Work to be completed: Leave out the pictures, and reproduce exactly the lines from the line containing "Click inside the Observações text area" through the final line of the entries.

○ ○ ○

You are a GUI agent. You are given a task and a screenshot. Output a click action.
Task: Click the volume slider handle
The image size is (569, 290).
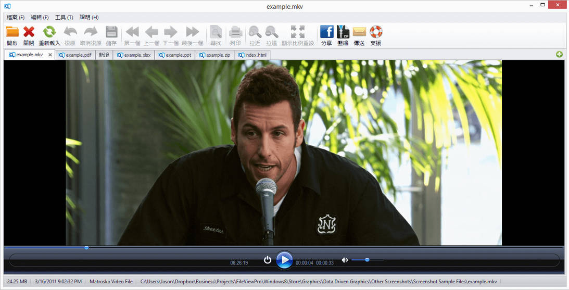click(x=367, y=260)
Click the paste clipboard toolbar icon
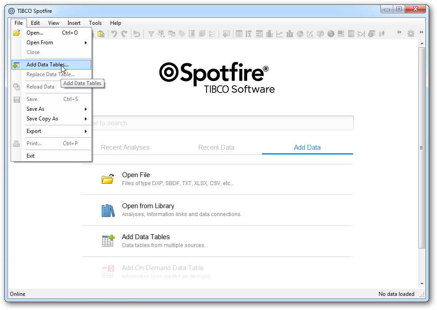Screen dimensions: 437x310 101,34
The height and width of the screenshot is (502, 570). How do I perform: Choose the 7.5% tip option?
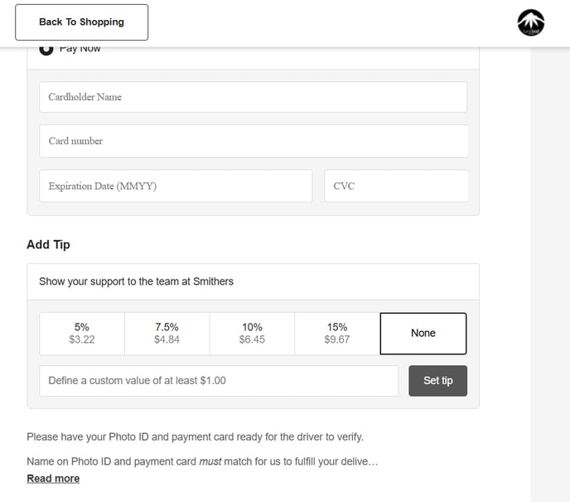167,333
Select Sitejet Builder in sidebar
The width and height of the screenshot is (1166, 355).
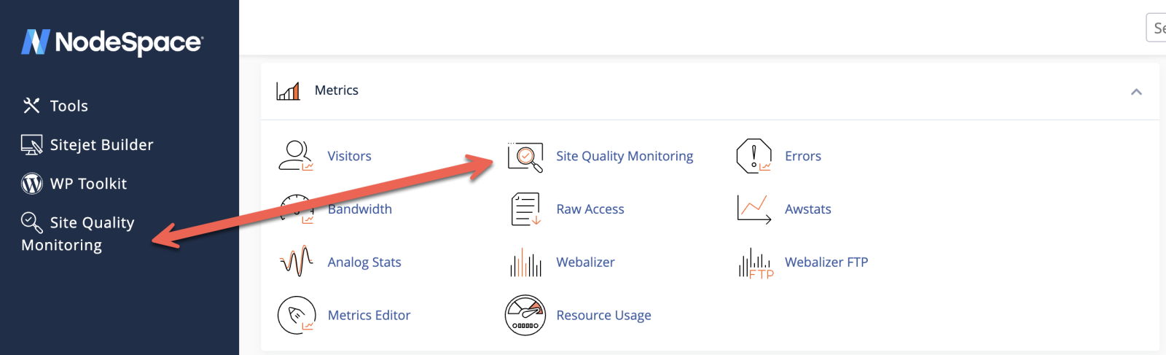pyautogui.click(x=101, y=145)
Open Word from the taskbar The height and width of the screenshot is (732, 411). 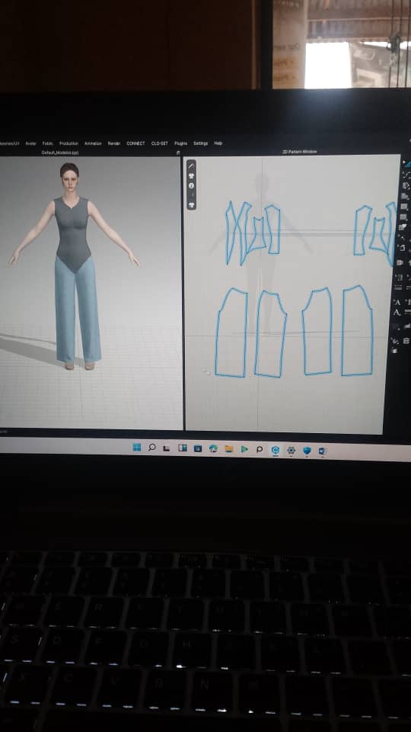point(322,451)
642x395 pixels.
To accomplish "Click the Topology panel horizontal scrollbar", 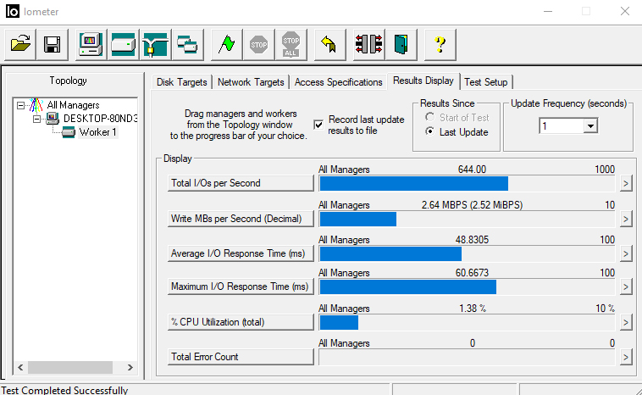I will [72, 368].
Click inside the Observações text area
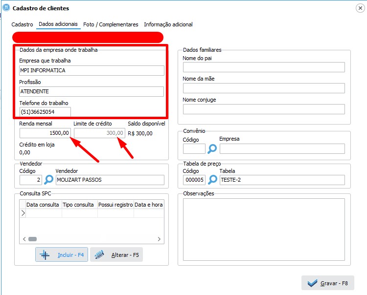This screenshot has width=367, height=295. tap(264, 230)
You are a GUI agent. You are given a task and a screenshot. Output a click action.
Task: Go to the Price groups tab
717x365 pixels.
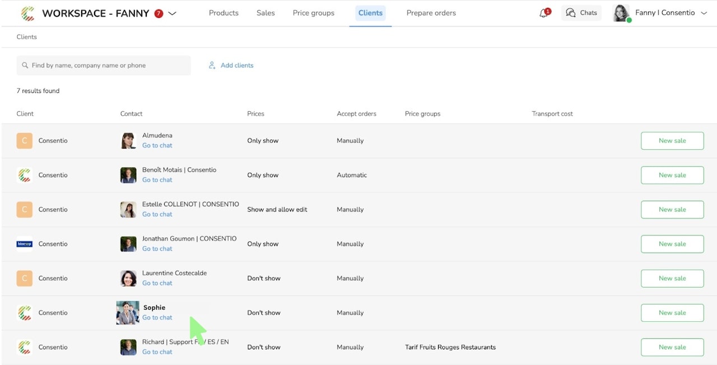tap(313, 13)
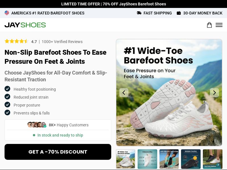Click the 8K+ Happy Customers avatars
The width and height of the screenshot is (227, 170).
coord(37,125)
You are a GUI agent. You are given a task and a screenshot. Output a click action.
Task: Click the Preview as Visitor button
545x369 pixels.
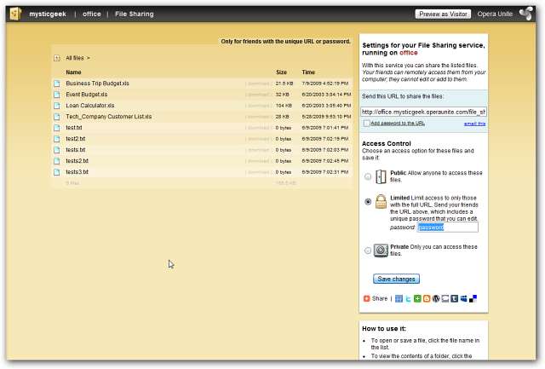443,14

○ ○ ○

Output for this exercise:
Click inside the Observações text area
This screenshot has width=367, height=295. tap(264, 230)
You are a GUI agent. You are given a task and a screenshot. Output a click action.
Task: Go to the Price groups tab
717x365 pixels.
tap(313, 13)
Click the 8K+ Happy Customers avatars
The width and height of the screenshot is (227, 170).
coord(37,125)
You are a GUI agent. You are given a task and a screenshot. Output a click action.
Task: Click the Preview as Visitor button
545x369 pixels.
443,14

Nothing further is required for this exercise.